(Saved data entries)

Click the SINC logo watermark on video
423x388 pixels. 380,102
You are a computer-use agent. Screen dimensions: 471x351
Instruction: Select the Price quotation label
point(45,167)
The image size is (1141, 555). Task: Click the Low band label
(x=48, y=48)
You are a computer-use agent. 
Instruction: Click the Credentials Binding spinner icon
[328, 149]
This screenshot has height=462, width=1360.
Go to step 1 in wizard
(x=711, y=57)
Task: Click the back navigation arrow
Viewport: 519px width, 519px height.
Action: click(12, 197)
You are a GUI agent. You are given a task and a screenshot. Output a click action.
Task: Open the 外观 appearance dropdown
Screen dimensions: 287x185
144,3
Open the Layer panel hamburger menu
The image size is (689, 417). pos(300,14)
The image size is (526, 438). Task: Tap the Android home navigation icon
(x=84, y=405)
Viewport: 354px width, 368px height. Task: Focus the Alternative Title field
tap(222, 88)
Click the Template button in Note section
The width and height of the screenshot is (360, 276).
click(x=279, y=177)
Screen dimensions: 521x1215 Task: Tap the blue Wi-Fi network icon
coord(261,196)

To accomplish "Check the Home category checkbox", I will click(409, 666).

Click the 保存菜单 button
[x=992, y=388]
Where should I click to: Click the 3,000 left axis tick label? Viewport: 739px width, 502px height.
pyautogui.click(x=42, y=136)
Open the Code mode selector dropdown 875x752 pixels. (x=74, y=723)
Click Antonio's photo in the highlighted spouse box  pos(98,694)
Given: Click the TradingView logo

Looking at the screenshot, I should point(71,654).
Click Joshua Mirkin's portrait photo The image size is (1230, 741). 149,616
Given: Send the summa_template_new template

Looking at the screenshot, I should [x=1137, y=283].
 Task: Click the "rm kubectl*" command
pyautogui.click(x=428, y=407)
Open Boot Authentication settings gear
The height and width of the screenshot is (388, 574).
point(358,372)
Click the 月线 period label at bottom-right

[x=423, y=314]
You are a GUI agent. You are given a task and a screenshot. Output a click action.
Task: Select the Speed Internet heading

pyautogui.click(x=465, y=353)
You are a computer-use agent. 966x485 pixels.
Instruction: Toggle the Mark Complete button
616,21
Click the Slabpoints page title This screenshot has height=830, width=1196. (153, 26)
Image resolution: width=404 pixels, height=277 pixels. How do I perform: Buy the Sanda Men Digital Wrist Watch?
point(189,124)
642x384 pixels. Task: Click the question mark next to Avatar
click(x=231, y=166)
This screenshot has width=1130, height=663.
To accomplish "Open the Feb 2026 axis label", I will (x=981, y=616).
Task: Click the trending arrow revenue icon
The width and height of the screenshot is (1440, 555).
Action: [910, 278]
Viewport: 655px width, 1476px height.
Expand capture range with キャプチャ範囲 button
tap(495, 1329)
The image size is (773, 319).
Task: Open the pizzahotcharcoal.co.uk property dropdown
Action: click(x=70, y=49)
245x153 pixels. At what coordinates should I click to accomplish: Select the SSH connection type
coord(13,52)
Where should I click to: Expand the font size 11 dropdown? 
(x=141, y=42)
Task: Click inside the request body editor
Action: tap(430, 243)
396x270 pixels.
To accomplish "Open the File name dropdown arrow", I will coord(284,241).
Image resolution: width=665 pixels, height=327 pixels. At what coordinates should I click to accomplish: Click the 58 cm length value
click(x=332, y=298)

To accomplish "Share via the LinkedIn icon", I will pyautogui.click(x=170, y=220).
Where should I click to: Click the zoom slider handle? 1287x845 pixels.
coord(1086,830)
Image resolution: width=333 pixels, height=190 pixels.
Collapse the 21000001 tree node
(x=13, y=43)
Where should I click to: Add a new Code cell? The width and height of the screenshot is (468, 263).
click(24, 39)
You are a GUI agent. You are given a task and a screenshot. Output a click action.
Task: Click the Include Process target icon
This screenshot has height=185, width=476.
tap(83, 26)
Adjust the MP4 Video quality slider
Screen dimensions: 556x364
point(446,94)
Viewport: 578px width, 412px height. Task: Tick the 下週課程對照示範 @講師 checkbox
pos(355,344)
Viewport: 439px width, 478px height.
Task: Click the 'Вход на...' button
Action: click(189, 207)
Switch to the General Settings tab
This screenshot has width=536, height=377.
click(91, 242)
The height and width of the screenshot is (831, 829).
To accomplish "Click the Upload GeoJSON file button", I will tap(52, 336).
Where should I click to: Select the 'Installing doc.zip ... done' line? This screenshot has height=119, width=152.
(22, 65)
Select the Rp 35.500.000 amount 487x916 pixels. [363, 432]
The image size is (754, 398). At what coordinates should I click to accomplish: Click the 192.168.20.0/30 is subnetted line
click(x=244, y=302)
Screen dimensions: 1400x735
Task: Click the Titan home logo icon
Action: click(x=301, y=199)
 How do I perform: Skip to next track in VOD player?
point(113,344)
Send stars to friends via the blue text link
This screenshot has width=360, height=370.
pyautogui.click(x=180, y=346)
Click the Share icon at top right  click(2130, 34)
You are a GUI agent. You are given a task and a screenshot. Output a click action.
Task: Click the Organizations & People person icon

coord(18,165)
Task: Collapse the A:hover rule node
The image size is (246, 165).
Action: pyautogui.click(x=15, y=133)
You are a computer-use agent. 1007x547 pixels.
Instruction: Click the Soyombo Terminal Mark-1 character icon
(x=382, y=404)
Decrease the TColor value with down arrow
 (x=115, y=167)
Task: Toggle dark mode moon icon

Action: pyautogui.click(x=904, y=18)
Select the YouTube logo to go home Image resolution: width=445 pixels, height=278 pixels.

EXERCISE INSTRUCTIONS
Word for word, set down all the lines above.

FINISHED EXERCISE
Click the SINC logo watermark on video
423x388 pixels. 380,102
You are a computer-use agent. Screen dimensions: 471x351
Instruction: Select the Price quotation label
point(45,167)
The image size is (1141, 555). Task: Click the Low band label
(x=48, y=48)
You are a computer-use agent. 
Instruction: Click the Credentials Binding spinner icon
[328, 149]
This screenshot has height=462, width=1360.
Go to step 1 in wizard
(x=711, y=57)
Task: Click the back navigation arrow
Viewport: 519px width, 519px height.
Action: click(12, 197)
You are a GUI agent. You are given a task and a screenshot. Output a click action.
Task: Open the 外观 appearance dropdown
Screen dimensions: 287x185
144,3
Open the Layer panel hamburger menu
The image size is (689, 417). pos(300,14)
The image size is (526, 438). Task: Tap the Android home navigation icon
(x=84, y=405)
Viewport: 354px width, 368px height. Task: Focus the Alternative Title field
tap(222, 88)
Click the Template button in Note section
The width and height of the screenshot is (360, 276).
click(x=279, y=177)
Screen dimensions: 521x1215 Task: Tap the blue Wi-Fi network icon
coord(261,196)

To accomplish "Check the Home category checkbox", I will click(409, 666).

Click the 保存菜单 button
[x=992, y=388]
Where should I click to: Click the 3,000 left axis tick label? Viewport: 739px width, 502px height.
pyautogui.click(x=42, y=136)
Open the Code mode selector dropdown 875x752 pixels. (x=74, y=723)
Click Antonio's photo in the highlighted spouse box  pos(98,694)
Given: Click the TradingView logo

Looking at the screenshot, I should point(71,654).
Click Joshua Mirkin's portrait photo The image size is (1230, 741). 149,616
Given: Send the summa_template_new template

Looking at the screenshot, I should [x=1137, y=283].
 Task: Click the "rm kubectl*" command
pyautogui.click(x=428, y=407)
Open Boot Authentication settings gear
The height and width of the screenshot is (388, 574).
point(358,372)
Click the 月线 period label at bottom-right

[x=423, y=314]
You are a GUI agent. You are given a task and a screenshot. Output a click action.
Task: Select the Speed Internet heading

pyautogui.click(x=465, y=353)
You are a computer-use agent. 966x485 pixels.
Instruction: Toggle the Mark Complete button
616,21
Click the Slabpoints page title This screenshot has height=830, width=1196. (153, 26)
Image resolution: width=404 pixels, height=277 pixels. How do I perform: Buy the Sanda Men Digital Wrist Watch?
point(189,124)
642x384 pixels. Task: Click the question mark next to Avatar
click(x=231, y=166)
This screenshot has width=1130, height=663.
To accomplish "Open the Feb 2026 axis label", I will (x=981, y=616).
Task: Click the trending arrow revenue icon
The width and height of the screenshot is (1440, 555).
Action: [910, 278]
Viewport: 655px width, 1476px height.
Expand capture range with キャプチャ範囲 button
tap(495, 1329)
The image size is (773, 319).
Task: Open the pizzahotcharcoal.co.uk property dropdown
Action: click(x=70, y=49)
245x153 pixels. At what coordinates should I click to accomplish: Select the SSH connection type
coord(13,52)
Where should I click to: Expand the font size 11 dropdown? 
(x=141, y=42)
Task: Click inside the request body editor
Action: tap(430, 243)
396x270 pixels.
To accomplish "Open the File name dropdown arrow", I will coord(284,241).
Image resolution: width=665 pixels, height=327 pixels. At what coordinates should I click to accomplish: Click the 58 cm length value
click(x=332, y=298)

To accomplish "Share via the LinkedIn icon", I will pyautogui.click(x=170, y=220).
Where should I click to: Click the zoom slider handle? 1287x845 pixels.
coord(1086,830)
Image resolution: width=333 pixels, height=190 pixels.
Collapse the 21000001 tree node
(x=13, y=43)
Where should I click to: Add a new Code cell? The width and height of the screenshot is (468, 263).
click(24, 39)
You are a GUI agent. You are given a task and a screenshot. Output a click action.
Task: Click the Include Process target icon
This screenshot has height=185, width=476.
tap(83, 26)
Adjust the MP4 Video quality slider
Screen dimensions: 556x364
point(446,94)
Viewport: 578px width, 412px height. Task: Tick the 下週課程對照示範 @講師 checkbox
pos(355,344)
Viewport: 439px width, 478px height.
Task: Click the 'Вход на...' button
Action: click(189, 207)
Switch to the General Settings tab
This screenshot has width=536, height=377.
click(91, 242)
The height and width of the screenshot is (831, 829).
To accomplish "Click the Upload GeoJSON file button", I will tap(52, 336).
Where should I click to: Select the 'Installing doc.zip ... done' line? This screenshot has height=119, width=152.
(22, 65)
Select the Rp 35.500.000 amount 487x916 pixels. [363, 432]
The image size is (754, 398). At what coordinates should I click to accomplish: Click the 192.168.20.0/30 is subnetted line
click(x=244, y=302)
Screen dimensions: 1400x735
Task: Click the Titan home logo icon
Action: click(x=301, y=199)
 How do I perform: Skip to next track in VOD player?
point(113,344)
Send stars to friends via the blue text link
This screenshot has width=360, height=370.
pyautogui.click(x=180, y=346)
Click the Share icon at top right  click(2130, 34)
You are a GUI agent. You are given a task and a screenshot. Output a click action.
Task: Click the Organizations & People person icon

coord(18,165)
Task: Collapse the A:hover rule node
The image size is (246, 165).
Action: pyautogui.click(x=15, y=133)
You are a computer-use agent. 1007x547 pixels.
Instruction: Click the Soyombo Terminal Mark-1 character icon
(x=382, y=404)
Decrease the TColor value with down arrow
 (x=115, y=167)
Task: Toggle dark mode moon icon

Action: pyautogui.click(x=904, y=18)
Select the YouTube logo to go home Image resolution: width=445 pixels, height=278 pixels.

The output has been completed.